TEXT SEGMENT:
[openstack-dev] [QA]Refactoring Scenarios manager.py

Sean Dague sean at dague.net
Wed Mar 1 13:20:36 UTC 2017


On 03/01/2017 08:03 AM, Andrea Frittoli wrote:
> 
> 
> On Wed, Mar 1, 2017 at 12:54 PM Sean Dague <sean at dague.net
> <mailto:sean at dague.net>> wrote:
> 
>     On 03/01/2017 07:35 AM, Jordan Pittier wrote:
>     >
>     >
>     > On Wed, Mar 1, 2017 at 3:57 AM, Ghanshyam Mann
>     <ghanshyammann at gmail.com <mailto:ghanshyammann at gmail.com>
>     > <mailto:ghanshyammann at gmail.com <mailto:ghanshyammann at gmail.com>>>
>     wrote:
>     >
>     >     Doing gradual refactoring and fixing plugins time to time
>     needs lot
>     >     of wait and sync.
>     >
>     >     That needs:
>     >     1. Plugins to switch from current method usage. Plugins to
>     have some
>     >     other function or same copy paste code what current scenario base
>     >     class has.
>     >     2. Tempest patch to wait for plugin fix.

WRITTEN REQUEST A: Output the listing lines from the one containing "Viewport: 1426px width, 840px" through the end of the listing, inclusive, as a Markdown table with columns Row and Line. Skip blank lines and leave the pictures out.
WRITTEN REQUEST B: Write what comes next in the email thread about refactoring the scenario manager, starting after its final line.
The email thread and the listing are unrelated and should be treated as separate material.

RECORDS PROVIDED:
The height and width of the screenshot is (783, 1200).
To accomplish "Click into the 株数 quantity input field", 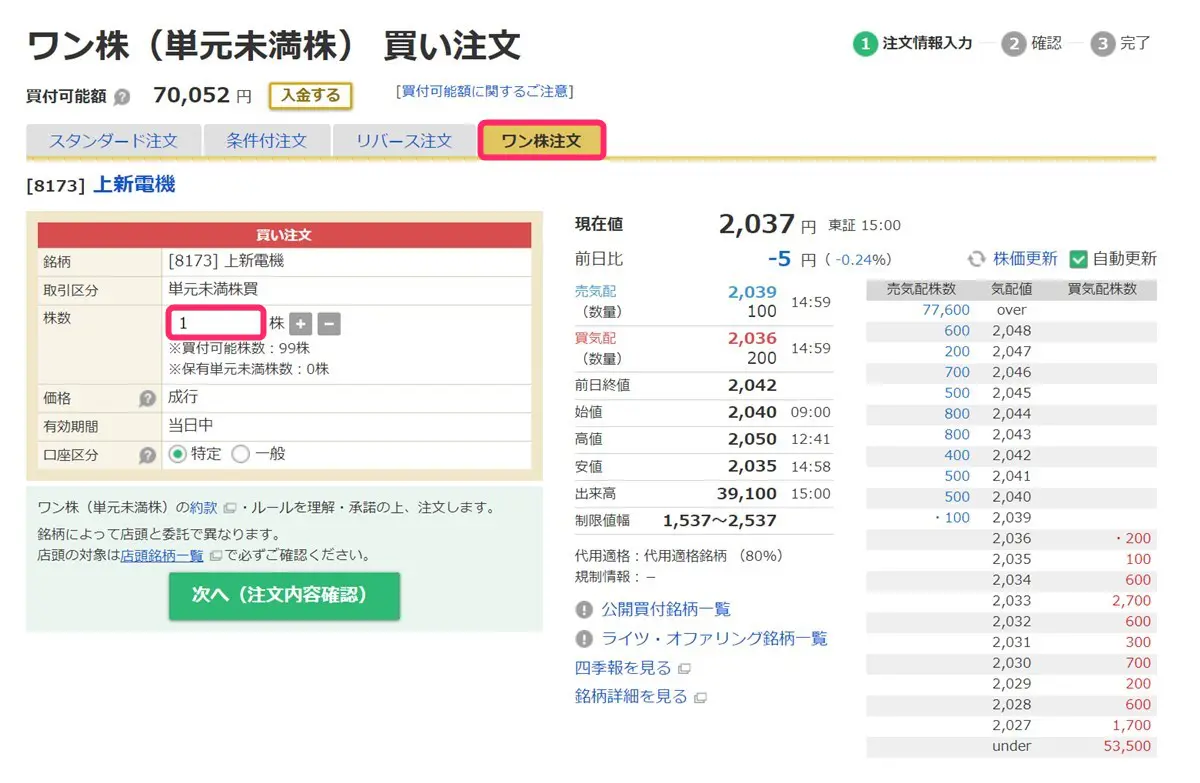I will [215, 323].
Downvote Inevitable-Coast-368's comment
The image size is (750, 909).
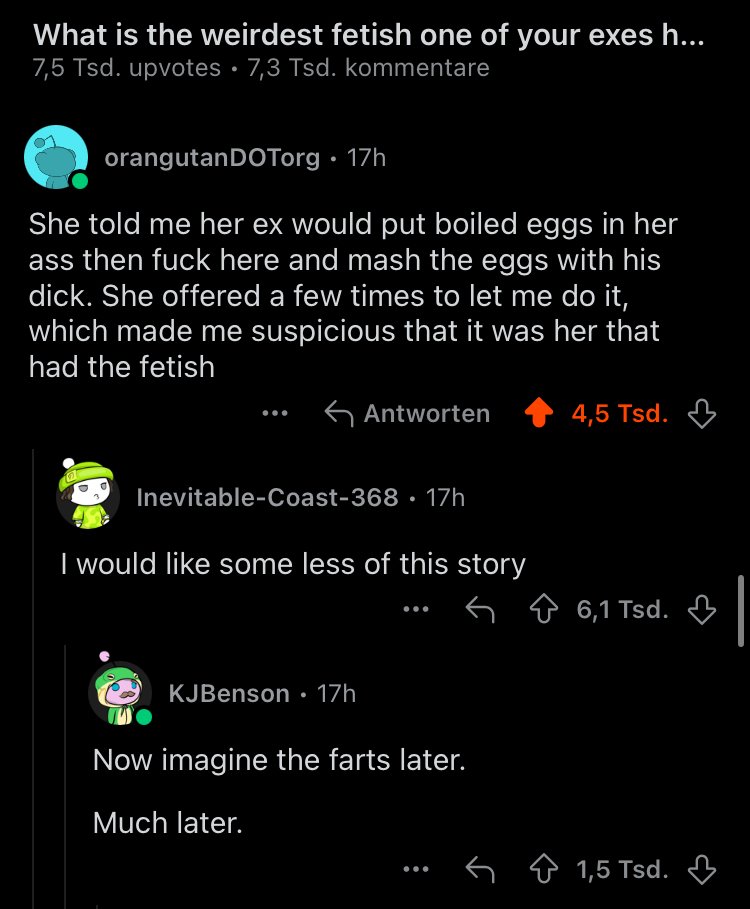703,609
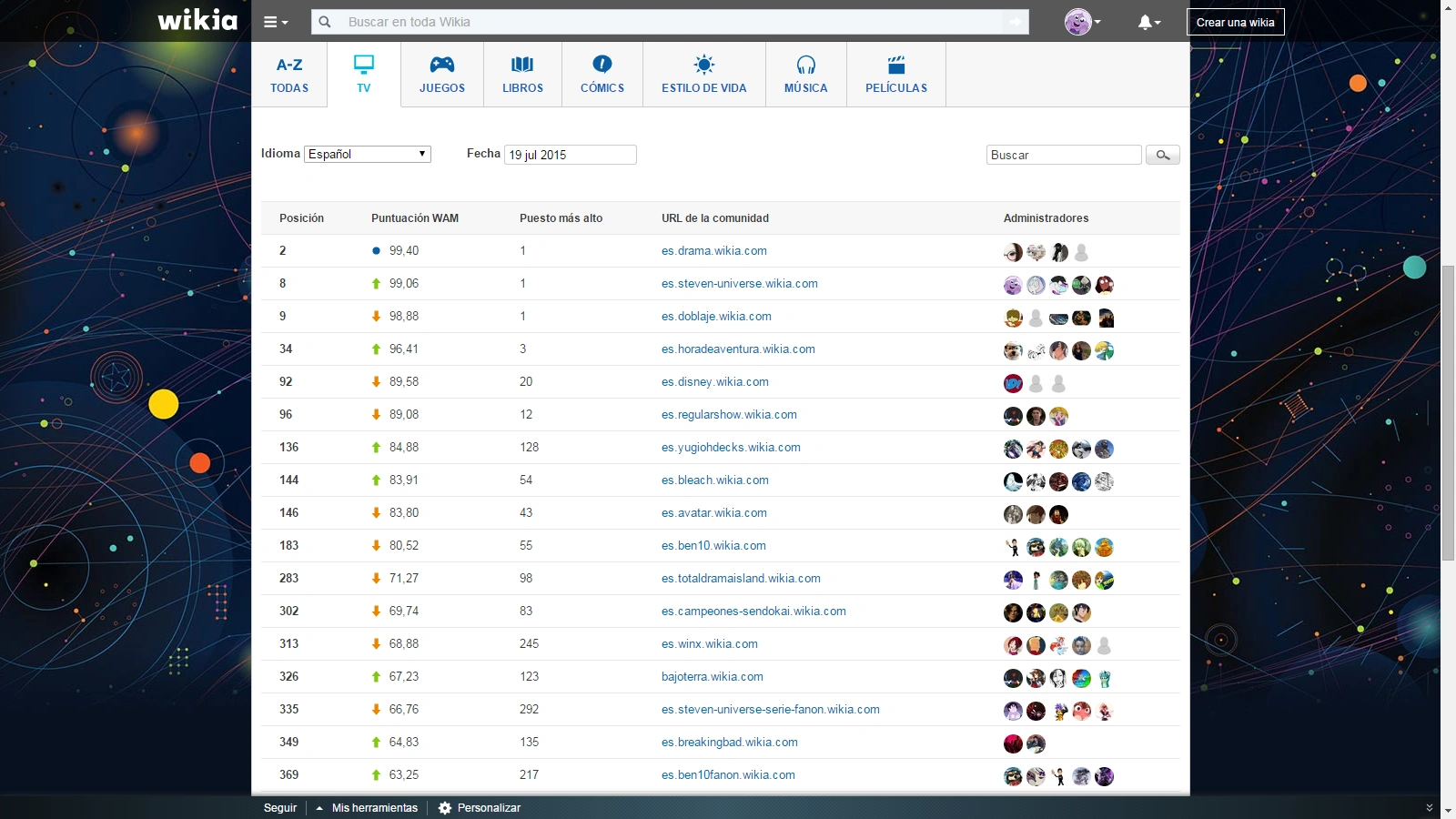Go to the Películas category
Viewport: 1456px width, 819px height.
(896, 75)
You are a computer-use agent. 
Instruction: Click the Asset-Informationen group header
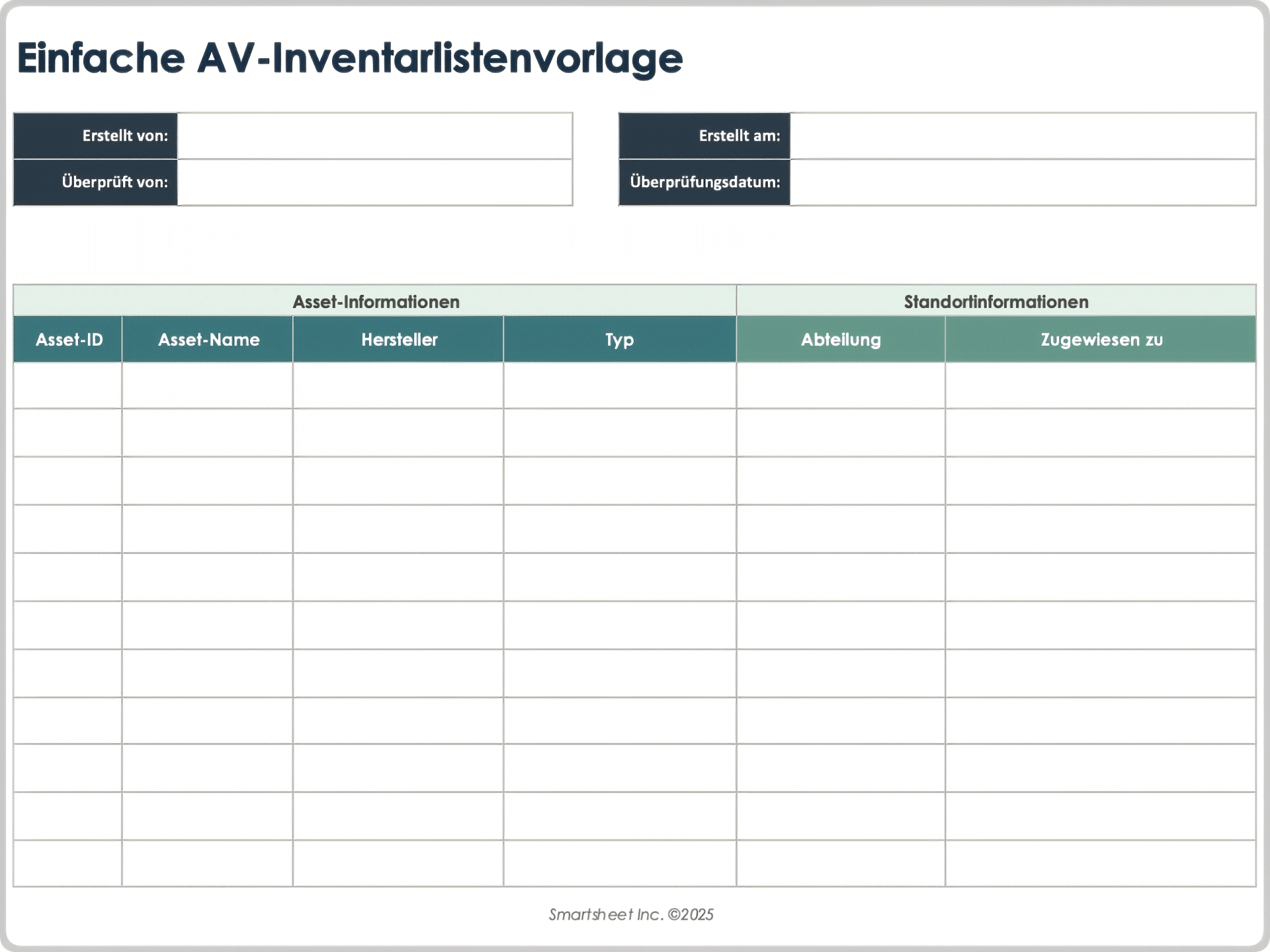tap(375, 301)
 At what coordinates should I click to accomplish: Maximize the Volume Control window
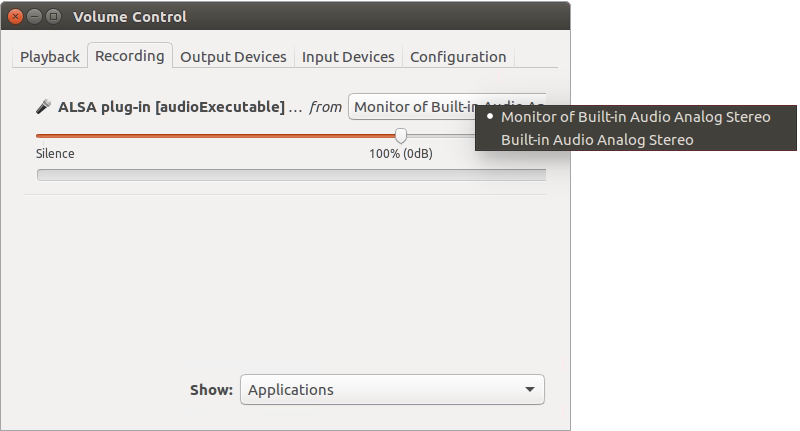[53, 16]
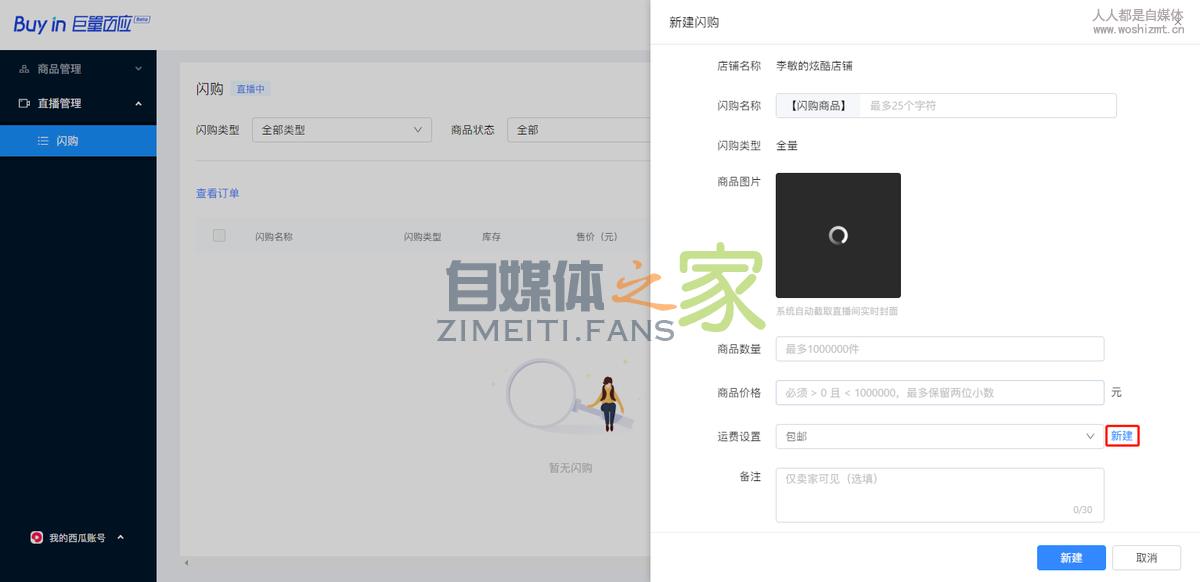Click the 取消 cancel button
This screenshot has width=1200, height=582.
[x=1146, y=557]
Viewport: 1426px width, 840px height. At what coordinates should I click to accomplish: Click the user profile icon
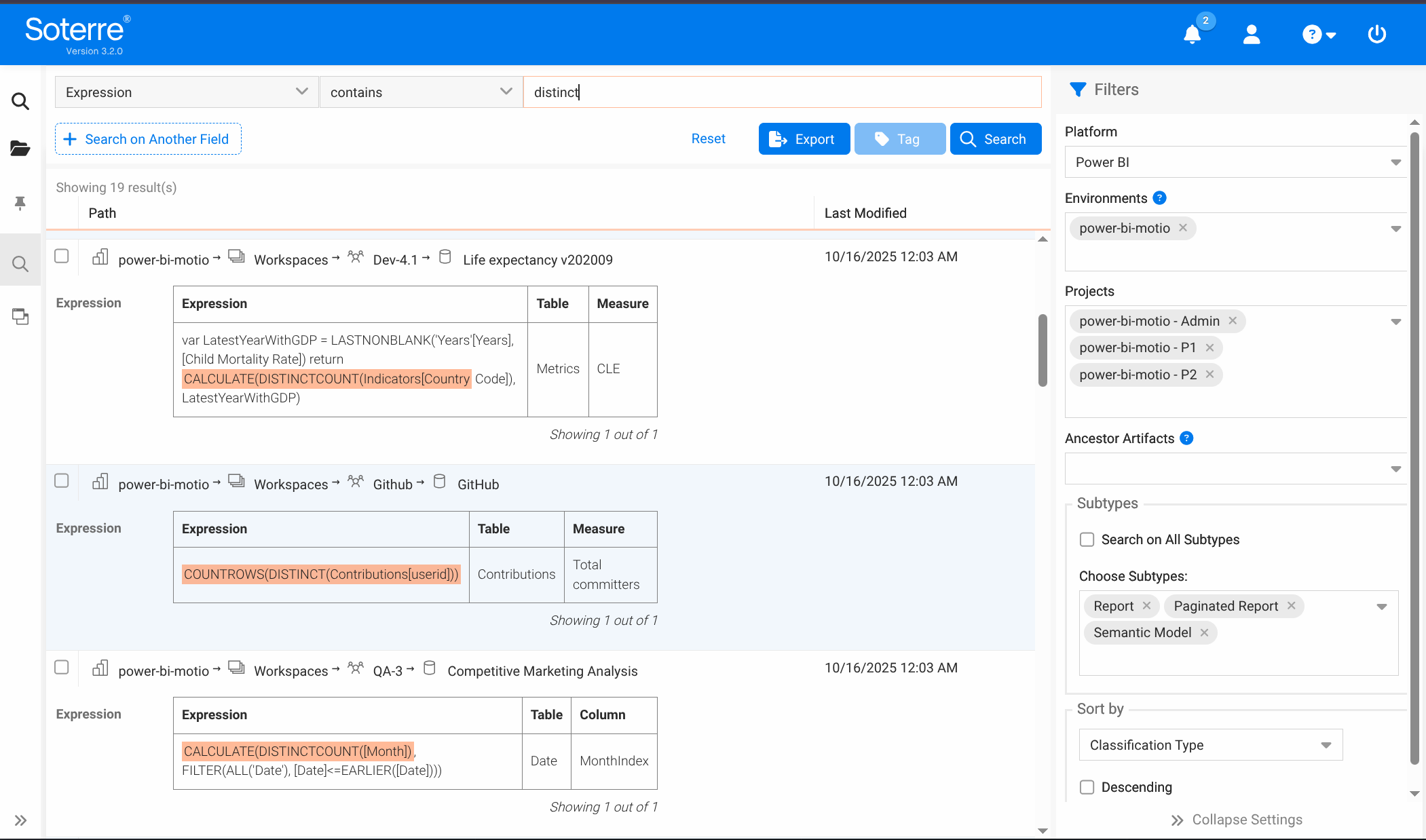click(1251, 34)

EXPECTED OUTPUT A:
| Row | Line |
|---|---|
| 1 | Viewport: 1426px width, 840px height. At what coordinates should I click to accomplish: Click the user profile icon |
| 2 | click(1251, 34) |

EXPECTED OUTPUT B:
>     >     3. Plugins to switch back to stable interface once Tempest
>     going to
>     >     provide those.
>     >
>     >     This needs lot of sync between tempest and plugins and we have to
>     >     wait for tempest refactoring patch for long.
>     >
>     >     To make it more efficient, how about this:
>     >     1. Keep the scenario manger copy in tempest as it is. for plugins
>     >     usage only.
>     >
>     > Given that the refactoring effort "started" a year ago, at the current
>     > speed it may take 2 years to complete. In the mean time we will have a
>     > massive code duplication and a maintenance burden.
>     >
>     >     2. Start refactoring the scenario framework by adding more and
>     more
>     >     helper function under /common or lib.
>     >
>     > Starting a "framework" (each time I see that word, I have a bad
>     feeling)
>     > from scratch without users and usage is very very difficult. How do we
>     > know what we need in that framework and what will be actually used in
>     > tests ?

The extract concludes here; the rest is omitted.